Feeling more optimistic about their financial prospects, Americans are firing up their credit cards.
As U.S. consumer confidence hits a 15-year high, credit card debt is expected top $1 trillion in 2017, its highest point in more than a decade, according to a forecast from WalletHub. Total outstanding credit card debt was $978.9 billion as of the fourth quarter of 2016, up 7 percent from the previous year and approaching the $981.8 billion people had wracked up by 2007 before housing crash.

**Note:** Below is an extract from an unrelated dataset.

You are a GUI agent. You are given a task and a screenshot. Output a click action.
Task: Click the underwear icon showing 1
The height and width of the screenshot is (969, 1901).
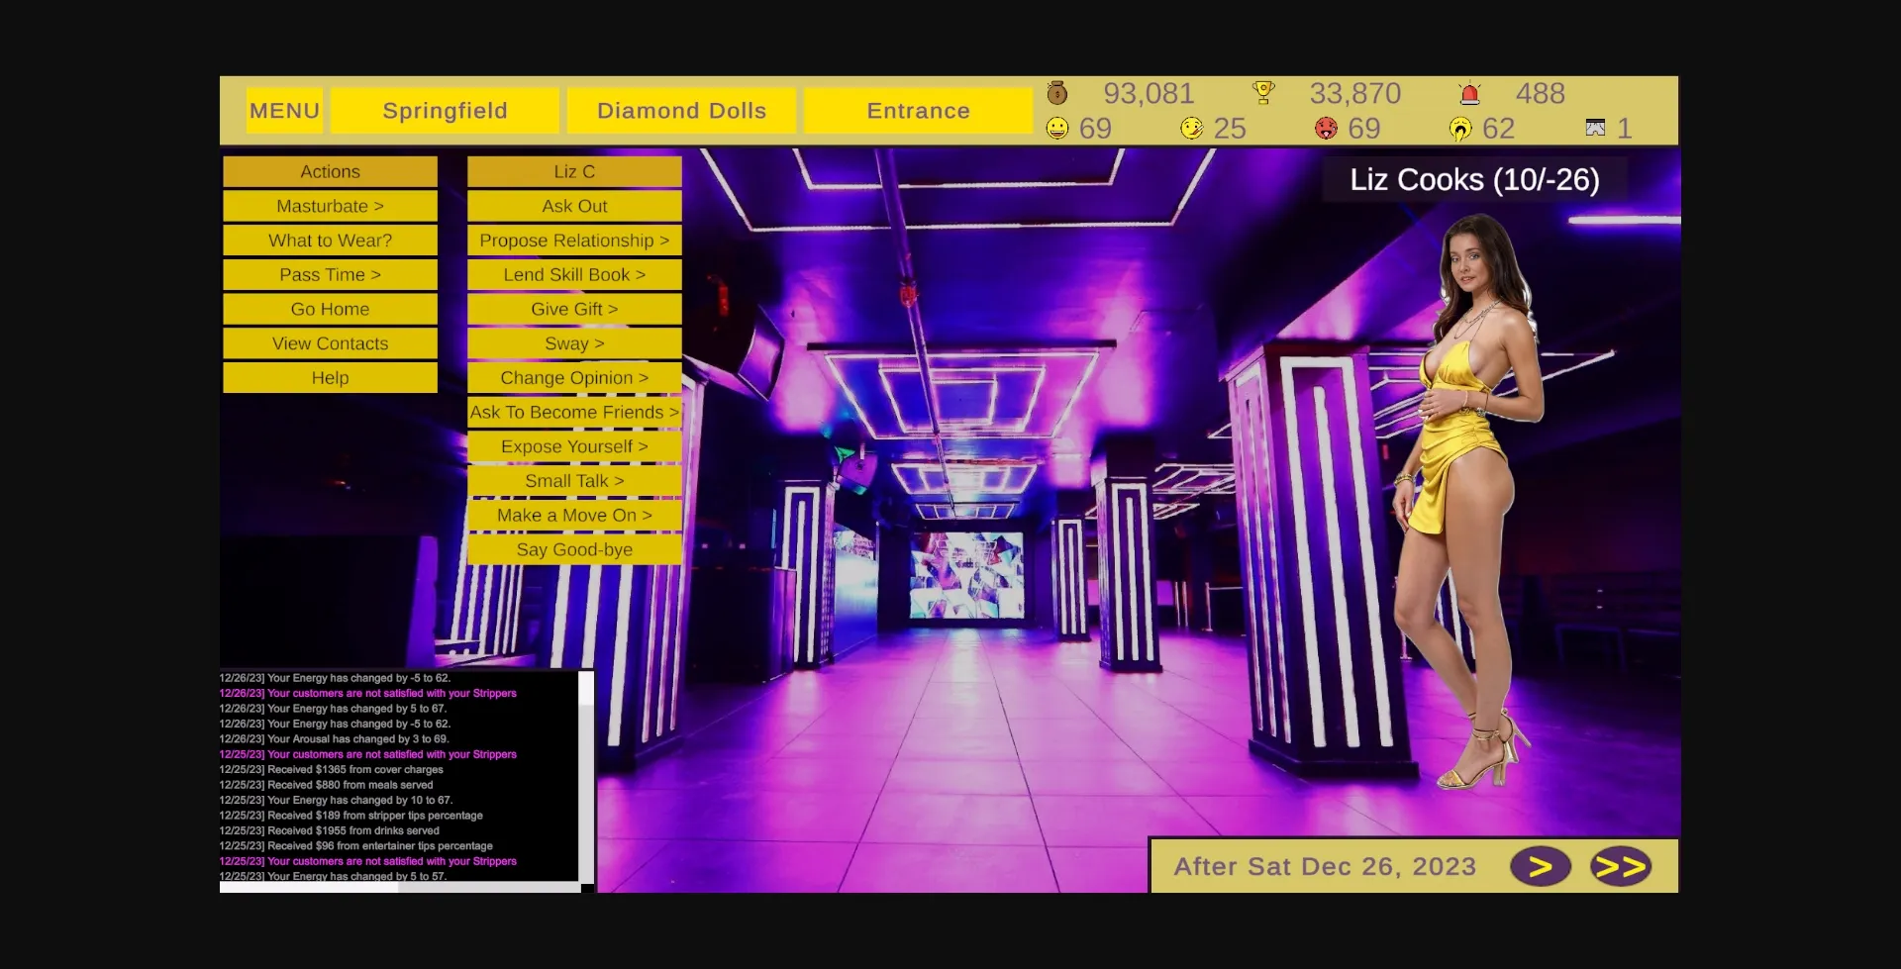click(x=1594, y=128)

Although charge-off rates remain near historic lows, indicating that many Americans continue to pay their credit card bills on time, WalletHub analyst Jill Gonzalez worries that people are putting major expenses like their rent and mortgage payments on plastic.
“Something’s got to give,” she said by email “Credit will begin to tighten up soon.”
Scott Hoyt, an economist at Moody’s Analytics, isn’t ready to hit the panic button just yet. He notes that the nation’s debt service ratio, which measures debt payments as a percentage of total disposable income, is at a 35-year low.
“Credit card debt is a relatively small piece of overall consumer obligations,” Hoyt said. “Right now consumers are not overly indebted. For everyone, I know what’s important isn’t how much they owe but what the payments are.”
Still, rising levels of debt could make millions of Americans more vulnerable if the economy stutters. Economsts say inflationary pressures are building, even as wage growth remains muted. For instance, the national average price for a gallon of unleaded gas is about $2.30 per gallon, a 45 cent increase over last year, though still well under the high of $4.10 seen in 2008, according to GasBuddy.
As many as 10 million people also could lose their health care coverage under a House Republican plan to repeal and replace Obamacare. That could raise out-of-pocket medical costs, making it harder for some households to stay current on their credit card bills.